Could you copy out every line of the data where the word "Task" occurs?
##########
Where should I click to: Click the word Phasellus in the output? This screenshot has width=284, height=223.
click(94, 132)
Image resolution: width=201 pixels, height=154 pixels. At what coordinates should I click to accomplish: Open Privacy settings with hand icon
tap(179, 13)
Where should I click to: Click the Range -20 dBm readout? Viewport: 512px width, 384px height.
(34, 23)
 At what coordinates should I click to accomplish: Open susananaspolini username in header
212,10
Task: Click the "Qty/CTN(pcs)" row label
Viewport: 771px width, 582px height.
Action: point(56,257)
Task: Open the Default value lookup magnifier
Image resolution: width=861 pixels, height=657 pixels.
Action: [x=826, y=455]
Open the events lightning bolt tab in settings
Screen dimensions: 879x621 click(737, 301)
##########
* _Solution to the exercise_
Task: Click the "Qty/CTN(pcs)" row label
Task: Open the Default value lookup magnifier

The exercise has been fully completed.